**EXERCISE MATERIALS:**
+ + + + +
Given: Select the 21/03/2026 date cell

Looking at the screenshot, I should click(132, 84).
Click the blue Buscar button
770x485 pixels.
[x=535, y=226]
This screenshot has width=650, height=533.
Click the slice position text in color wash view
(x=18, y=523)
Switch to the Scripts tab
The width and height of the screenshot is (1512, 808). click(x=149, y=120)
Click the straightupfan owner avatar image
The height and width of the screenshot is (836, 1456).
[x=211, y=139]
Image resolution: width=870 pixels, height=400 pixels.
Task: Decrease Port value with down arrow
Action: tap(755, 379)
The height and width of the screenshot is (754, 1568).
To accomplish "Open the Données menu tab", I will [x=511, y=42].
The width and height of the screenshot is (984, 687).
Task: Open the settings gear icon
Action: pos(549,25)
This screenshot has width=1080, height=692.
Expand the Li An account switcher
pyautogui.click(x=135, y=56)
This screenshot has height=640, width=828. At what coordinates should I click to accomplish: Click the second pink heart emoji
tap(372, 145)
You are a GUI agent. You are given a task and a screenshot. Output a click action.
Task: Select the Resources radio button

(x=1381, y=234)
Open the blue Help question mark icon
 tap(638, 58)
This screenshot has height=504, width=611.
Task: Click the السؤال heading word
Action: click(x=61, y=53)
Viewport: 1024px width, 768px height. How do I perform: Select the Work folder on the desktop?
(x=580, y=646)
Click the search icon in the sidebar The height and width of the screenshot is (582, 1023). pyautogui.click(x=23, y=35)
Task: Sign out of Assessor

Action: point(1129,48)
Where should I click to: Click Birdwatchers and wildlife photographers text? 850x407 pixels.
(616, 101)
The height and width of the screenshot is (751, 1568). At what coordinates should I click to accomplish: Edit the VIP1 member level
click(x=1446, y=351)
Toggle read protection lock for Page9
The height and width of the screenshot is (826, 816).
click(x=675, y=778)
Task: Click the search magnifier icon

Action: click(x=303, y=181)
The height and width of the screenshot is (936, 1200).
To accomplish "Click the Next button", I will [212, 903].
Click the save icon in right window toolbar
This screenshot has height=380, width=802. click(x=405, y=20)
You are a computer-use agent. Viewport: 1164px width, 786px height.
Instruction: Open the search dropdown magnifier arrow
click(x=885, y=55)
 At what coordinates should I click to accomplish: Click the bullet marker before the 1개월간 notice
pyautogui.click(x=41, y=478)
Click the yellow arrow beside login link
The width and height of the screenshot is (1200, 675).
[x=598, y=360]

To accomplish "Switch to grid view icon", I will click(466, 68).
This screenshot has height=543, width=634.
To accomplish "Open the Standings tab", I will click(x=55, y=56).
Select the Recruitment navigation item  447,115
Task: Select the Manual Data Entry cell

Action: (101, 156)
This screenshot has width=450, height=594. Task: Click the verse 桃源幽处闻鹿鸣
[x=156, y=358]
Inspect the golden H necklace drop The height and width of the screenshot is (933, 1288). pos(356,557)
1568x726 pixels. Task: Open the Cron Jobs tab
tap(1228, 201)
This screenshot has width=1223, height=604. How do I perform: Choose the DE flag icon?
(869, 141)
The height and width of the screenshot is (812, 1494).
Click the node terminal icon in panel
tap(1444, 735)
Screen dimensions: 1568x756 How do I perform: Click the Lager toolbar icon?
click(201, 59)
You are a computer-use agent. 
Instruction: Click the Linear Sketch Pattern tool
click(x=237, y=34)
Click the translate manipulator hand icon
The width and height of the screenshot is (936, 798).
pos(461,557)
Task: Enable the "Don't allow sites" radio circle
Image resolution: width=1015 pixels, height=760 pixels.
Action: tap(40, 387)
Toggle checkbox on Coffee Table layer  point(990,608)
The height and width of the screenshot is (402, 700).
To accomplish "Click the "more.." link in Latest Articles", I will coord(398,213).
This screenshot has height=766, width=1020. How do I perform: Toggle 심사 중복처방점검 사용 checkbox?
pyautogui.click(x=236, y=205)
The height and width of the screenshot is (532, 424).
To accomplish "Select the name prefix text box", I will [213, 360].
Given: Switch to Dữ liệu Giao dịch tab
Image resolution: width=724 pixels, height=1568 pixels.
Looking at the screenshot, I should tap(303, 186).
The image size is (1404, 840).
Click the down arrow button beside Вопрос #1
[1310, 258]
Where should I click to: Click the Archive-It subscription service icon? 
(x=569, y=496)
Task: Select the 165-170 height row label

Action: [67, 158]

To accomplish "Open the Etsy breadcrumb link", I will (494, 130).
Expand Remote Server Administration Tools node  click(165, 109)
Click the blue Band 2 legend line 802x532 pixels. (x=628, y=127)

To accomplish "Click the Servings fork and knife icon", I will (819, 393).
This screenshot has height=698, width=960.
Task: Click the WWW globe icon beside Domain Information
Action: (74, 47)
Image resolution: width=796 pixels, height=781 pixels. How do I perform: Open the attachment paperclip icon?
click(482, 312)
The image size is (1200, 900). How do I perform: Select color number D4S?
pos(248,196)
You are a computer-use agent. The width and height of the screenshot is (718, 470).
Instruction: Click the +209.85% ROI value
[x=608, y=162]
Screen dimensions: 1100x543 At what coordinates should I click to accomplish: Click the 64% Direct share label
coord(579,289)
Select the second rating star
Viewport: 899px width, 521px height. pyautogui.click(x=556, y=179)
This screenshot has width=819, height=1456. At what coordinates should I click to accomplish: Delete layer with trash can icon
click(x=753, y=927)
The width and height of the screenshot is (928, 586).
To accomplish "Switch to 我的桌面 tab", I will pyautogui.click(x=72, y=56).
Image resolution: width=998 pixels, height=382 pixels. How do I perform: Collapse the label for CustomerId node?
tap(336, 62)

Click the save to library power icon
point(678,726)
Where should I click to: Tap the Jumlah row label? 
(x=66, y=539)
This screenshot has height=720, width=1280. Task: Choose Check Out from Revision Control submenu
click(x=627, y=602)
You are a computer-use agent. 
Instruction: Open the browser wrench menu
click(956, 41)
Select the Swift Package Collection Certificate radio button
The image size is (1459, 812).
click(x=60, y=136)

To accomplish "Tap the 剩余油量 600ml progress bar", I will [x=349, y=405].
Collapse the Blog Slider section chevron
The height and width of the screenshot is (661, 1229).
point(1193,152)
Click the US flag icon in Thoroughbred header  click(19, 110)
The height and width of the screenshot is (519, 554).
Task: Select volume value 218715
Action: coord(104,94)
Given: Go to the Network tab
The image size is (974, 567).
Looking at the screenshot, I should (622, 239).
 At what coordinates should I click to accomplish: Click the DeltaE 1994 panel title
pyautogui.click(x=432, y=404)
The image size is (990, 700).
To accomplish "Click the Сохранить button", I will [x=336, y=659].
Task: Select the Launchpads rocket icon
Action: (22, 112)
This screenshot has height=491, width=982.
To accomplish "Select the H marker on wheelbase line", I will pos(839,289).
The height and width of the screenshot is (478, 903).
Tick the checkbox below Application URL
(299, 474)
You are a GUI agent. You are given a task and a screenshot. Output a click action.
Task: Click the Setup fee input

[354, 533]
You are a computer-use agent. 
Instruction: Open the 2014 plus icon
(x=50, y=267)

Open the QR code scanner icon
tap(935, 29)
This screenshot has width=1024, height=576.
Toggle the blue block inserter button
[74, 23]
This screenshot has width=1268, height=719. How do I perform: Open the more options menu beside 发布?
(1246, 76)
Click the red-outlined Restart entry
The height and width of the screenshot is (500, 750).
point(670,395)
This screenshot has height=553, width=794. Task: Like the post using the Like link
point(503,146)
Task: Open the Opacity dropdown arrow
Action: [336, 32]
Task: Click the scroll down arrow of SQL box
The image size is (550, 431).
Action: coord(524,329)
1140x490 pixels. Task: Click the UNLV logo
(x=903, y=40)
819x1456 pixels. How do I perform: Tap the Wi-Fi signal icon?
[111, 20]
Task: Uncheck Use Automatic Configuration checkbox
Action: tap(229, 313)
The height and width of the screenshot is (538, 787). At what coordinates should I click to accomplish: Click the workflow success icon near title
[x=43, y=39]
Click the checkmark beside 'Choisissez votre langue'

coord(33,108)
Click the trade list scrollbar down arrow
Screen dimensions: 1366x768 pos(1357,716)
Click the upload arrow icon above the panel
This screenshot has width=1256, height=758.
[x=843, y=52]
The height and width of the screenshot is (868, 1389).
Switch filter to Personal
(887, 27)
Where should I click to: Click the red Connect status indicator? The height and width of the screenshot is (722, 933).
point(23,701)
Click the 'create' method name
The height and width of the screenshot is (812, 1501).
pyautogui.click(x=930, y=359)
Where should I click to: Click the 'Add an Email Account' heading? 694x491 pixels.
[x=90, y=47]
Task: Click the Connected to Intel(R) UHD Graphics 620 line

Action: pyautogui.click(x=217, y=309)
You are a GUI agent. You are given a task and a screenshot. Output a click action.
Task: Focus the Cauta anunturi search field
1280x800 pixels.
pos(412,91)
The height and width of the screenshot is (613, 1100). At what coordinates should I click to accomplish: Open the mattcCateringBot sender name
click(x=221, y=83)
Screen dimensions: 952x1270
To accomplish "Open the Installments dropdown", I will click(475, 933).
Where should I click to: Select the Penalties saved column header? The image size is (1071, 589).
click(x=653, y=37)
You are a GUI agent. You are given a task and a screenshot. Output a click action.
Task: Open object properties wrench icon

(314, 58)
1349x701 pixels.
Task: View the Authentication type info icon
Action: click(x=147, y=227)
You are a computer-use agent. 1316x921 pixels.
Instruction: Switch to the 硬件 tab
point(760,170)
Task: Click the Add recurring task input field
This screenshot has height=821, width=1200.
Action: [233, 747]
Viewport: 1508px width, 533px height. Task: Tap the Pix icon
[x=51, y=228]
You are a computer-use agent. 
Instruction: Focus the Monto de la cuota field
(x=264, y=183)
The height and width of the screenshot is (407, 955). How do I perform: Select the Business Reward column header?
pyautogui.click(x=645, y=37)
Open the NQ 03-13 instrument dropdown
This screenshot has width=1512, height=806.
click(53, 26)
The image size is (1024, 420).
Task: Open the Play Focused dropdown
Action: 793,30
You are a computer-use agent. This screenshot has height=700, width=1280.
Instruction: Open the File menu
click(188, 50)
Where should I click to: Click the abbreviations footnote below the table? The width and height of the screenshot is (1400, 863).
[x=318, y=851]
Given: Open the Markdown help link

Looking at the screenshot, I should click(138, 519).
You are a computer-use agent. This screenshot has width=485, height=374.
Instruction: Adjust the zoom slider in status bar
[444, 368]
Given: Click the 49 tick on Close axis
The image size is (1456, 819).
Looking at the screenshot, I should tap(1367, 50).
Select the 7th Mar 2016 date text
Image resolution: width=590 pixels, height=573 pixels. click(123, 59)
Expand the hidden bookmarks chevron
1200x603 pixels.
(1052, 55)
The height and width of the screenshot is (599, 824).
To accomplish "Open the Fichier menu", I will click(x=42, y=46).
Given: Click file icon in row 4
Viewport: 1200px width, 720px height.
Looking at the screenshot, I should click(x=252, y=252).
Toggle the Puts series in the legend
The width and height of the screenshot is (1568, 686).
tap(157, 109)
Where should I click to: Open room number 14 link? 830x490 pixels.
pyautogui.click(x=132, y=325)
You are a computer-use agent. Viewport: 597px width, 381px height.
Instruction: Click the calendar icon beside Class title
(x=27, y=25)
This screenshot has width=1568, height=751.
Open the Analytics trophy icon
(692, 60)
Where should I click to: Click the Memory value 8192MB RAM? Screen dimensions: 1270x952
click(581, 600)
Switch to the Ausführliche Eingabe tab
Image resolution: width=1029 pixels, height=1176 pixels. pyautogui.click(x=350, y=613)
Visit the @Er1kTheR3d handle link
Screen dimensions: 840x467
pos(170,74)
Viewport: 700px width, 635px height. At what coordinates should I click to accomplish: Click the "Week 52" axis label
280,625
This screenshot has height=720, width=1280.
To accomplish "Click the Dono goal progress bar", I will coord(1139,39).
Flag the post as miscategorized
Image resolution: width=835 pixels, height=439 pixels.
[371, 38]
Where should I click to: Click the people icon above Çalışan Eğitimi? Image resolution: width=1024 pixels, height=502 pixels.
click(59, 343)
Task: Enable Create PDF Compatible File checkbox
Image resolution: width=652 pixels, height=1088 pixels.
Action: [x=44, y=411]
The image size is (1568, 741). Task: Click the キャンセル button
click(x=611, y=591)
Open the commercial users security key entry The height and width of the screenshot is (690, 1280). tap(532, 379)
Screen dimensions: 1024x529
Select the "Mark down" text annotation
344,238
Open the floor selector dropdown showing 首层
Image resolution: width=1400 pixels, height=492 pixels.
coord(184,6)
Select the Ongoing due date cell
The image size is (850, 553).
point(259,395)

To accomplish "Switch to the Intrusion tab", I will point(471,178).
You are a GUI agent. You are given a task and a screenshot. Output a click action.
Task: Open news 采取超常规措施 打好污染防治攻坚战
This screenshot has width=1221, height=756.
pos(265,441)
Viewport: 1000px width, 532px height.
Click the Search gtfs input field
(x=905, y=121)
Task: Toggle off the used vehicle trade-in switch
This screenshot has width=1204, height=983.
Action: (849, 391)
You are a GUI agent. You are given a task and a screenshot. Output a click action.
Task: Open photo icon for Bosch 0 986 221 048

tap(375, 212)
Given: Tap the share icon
+ + + + +
**ASSIGNMENT:**
Would you output, from the records above, exactly the run of lines that starts at the line containing "1568x726 pixels. Task: Open the Cron Jobs tab" and ends at the line containing "Task: Enable the", and only that run?

**TASK SOLUTION:**
1568x726 pixels. Task: Open the Cron Jobs tab
tap(1228, 201)
This screenshot has width=1223, height=604. How do I perform: Choose the DE flag icon?
(869, 141)
The height and width of the screenshot is (812, 1494).
Click the node terminal icon in panel
tap(1444, 735)
Screen dimensions: 1568x756 How do I perform: Click the Lager toolbar icon?
click(201, 59)
You are a computer-use agent. 
Instruction: Click the Linear Sketch Pattern tool
click(x=237, y=34)
Click the translate manipulator hand icon
The width and height of the screenshot is (936, 798).
pos(461,557)
Task: Enable the "Don't allow sites" radio circle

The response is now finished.